Podopieczne Piotra Makowskiego były faworytkami meczu i nie zawiodły oczekiwań kibiców. Od początku dominowały na parkiecie i pewnie wygrywały kolejne sety. W pierwszym emocje były tylko na samym początku, gdy przy prowadzeniu Hiszpanek 3:1 sędziowie wychwycili ich błąd w ustawieniu. Wynik został skorygowany na 2:2. Później grę zdominowały Polki, które wygrały partię 25:13.

Doskonale rozpoczęły też kolejną i szybko objęły prowadzenie 7:0. Przy stanie 5:0 o pierwszą przerwę poprosił trener Hiszpanek Pascual Saurin. Drugą wykorzystał, gdy jego podopieczne przegrywały różnicą dziesięciu punktów (8:18). Ostatecznie, po ataku w siatkę Milagros Collary, set zakończył się zwycięstwem Polek 25:12.

Najbardziej wyrównany był trzeci set, w którym rozluźnione i lekko zdekoncentrowane podopieczne Makowskiego pozwoliły rywalkom zdobyć najwięcej punktów. Dobre zagrania Polki przeplatały prostymi błędami, dzięki czemu punktowa strata Hiszpanek przez większość seta była znacznie mniejsza niż w poprzednich partiach (6:3, 16:13, 19:16, 21:18). Zwycięstwo biało-czerwonych nie było jednak zagrożone. Spotkanie zakończył atak z lewego skrzydła Małgorzaty Glinki-Mogentale. Polki trzeciego seta wygrały 25:18, a cały mecz 3:0.

W pierwszym wczorajszym spotkaniu Belgia pokonała Szwajcarię 3:0 (25:11, 25:16, 25:12). Belgijki, tak jak Polki, w dwóch meczach nie straciły seta. Stawką wczorajszego meczu tych drużyn będzie pierwsze miejsce w turnieju i awans do MŚ.
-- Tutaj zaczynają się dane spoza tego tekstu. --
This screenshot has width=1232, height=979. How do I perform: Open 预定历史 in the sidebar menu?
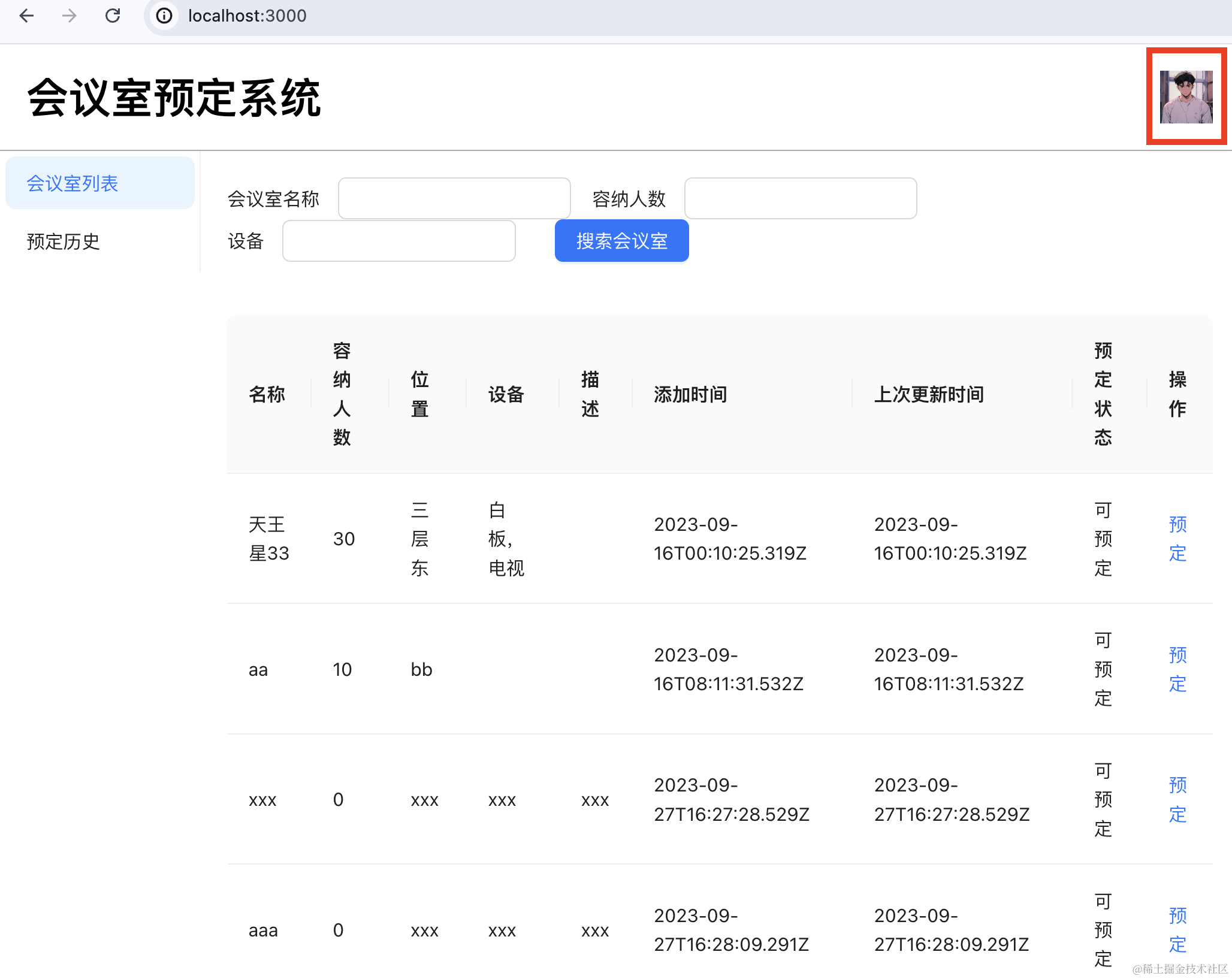click(64, 241)
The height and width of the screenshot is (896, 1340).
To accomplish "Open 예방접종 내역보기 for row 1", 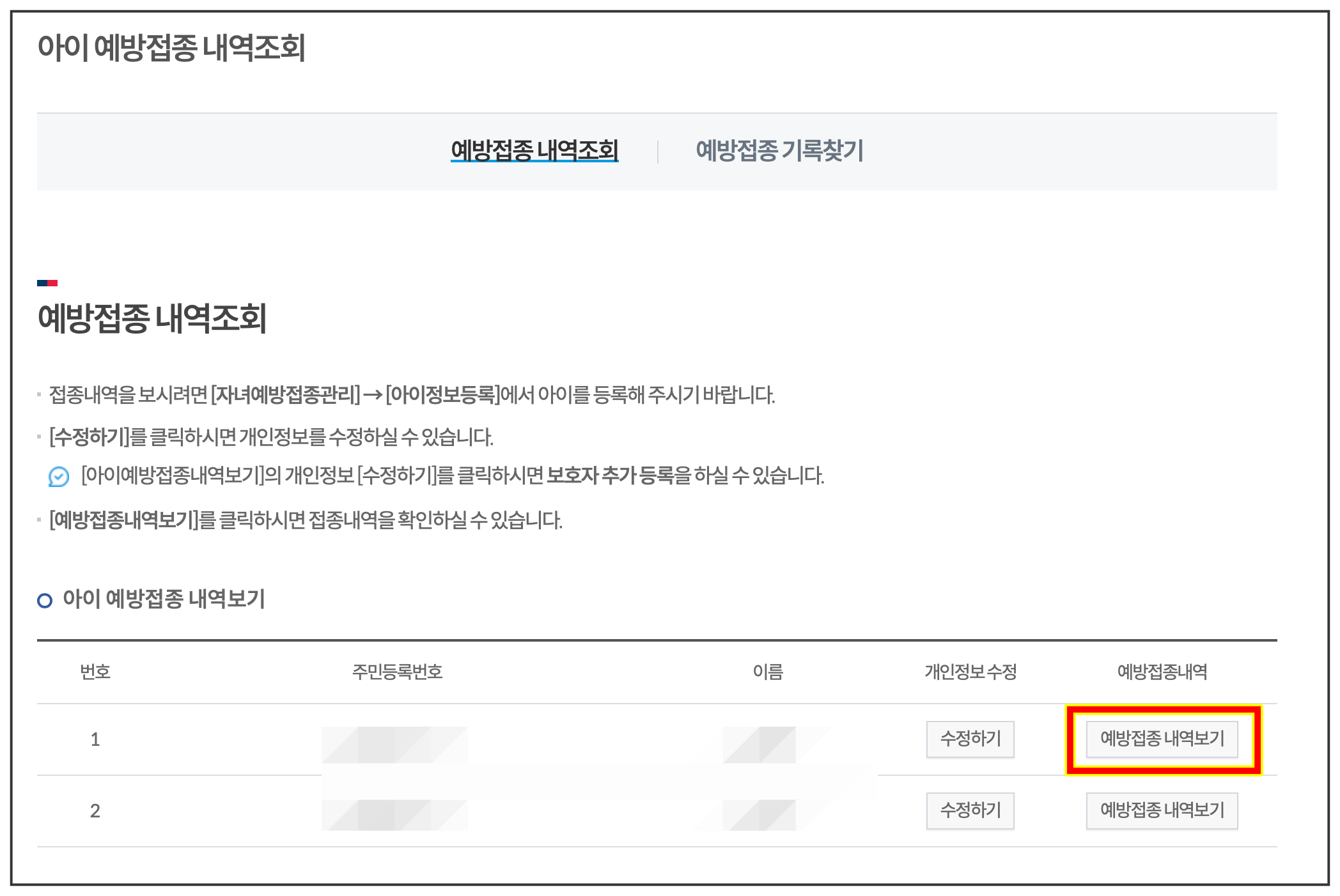I will click(1162, 739).

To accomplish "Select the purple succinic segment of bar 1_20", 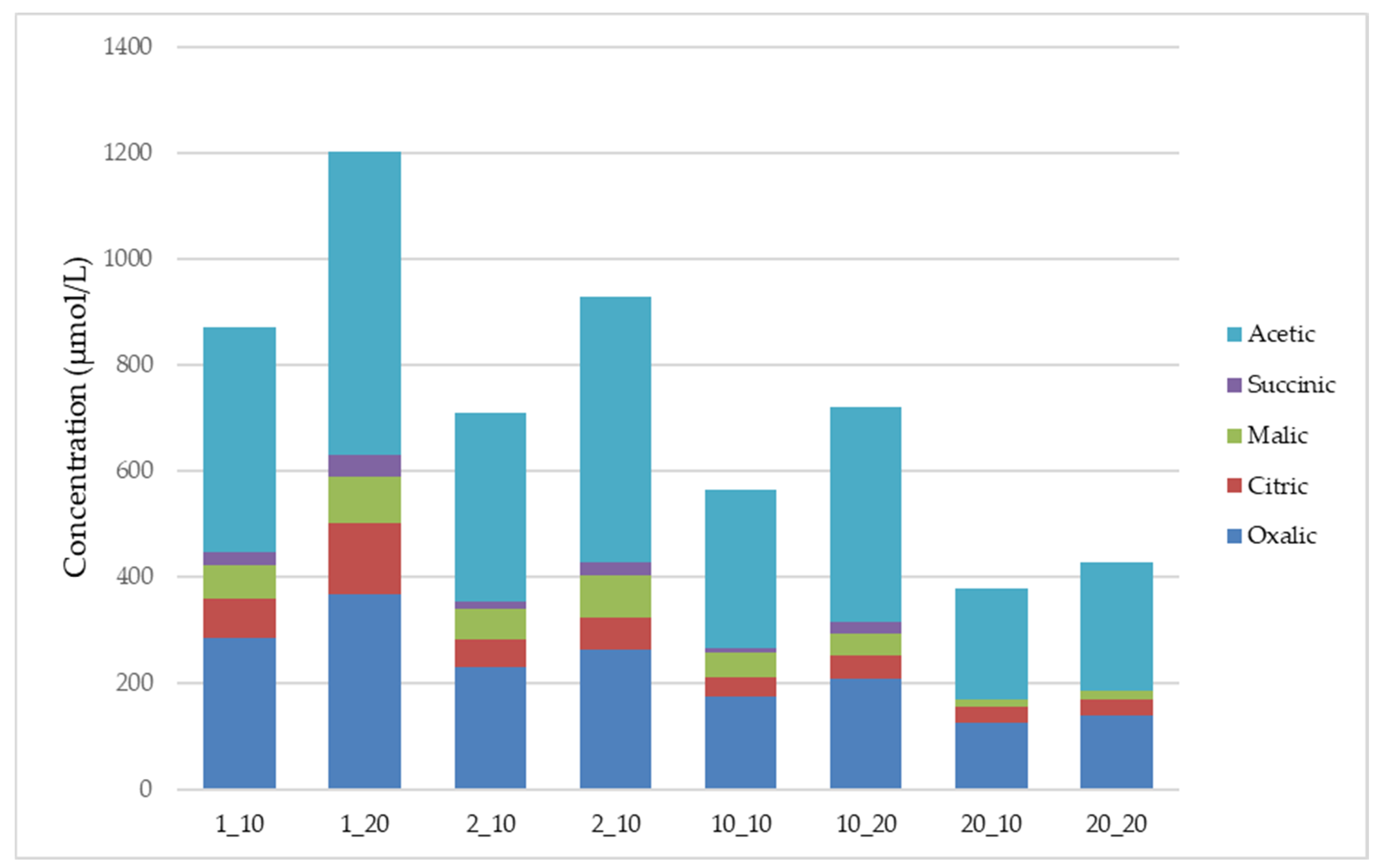I will (x=364, y=466).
Łódzki turniej jest jednym z pięciu turniejów kwalifikacyjnych rozgrywanych w strefie europejskiej. Awans do finałów uzyskają zwycięzcy pięciu grup oraz dwie najlepsze drużyny z drugich miejsc.

Mistrzostwa świata odbędą się na przełomie września i października we Włoszech.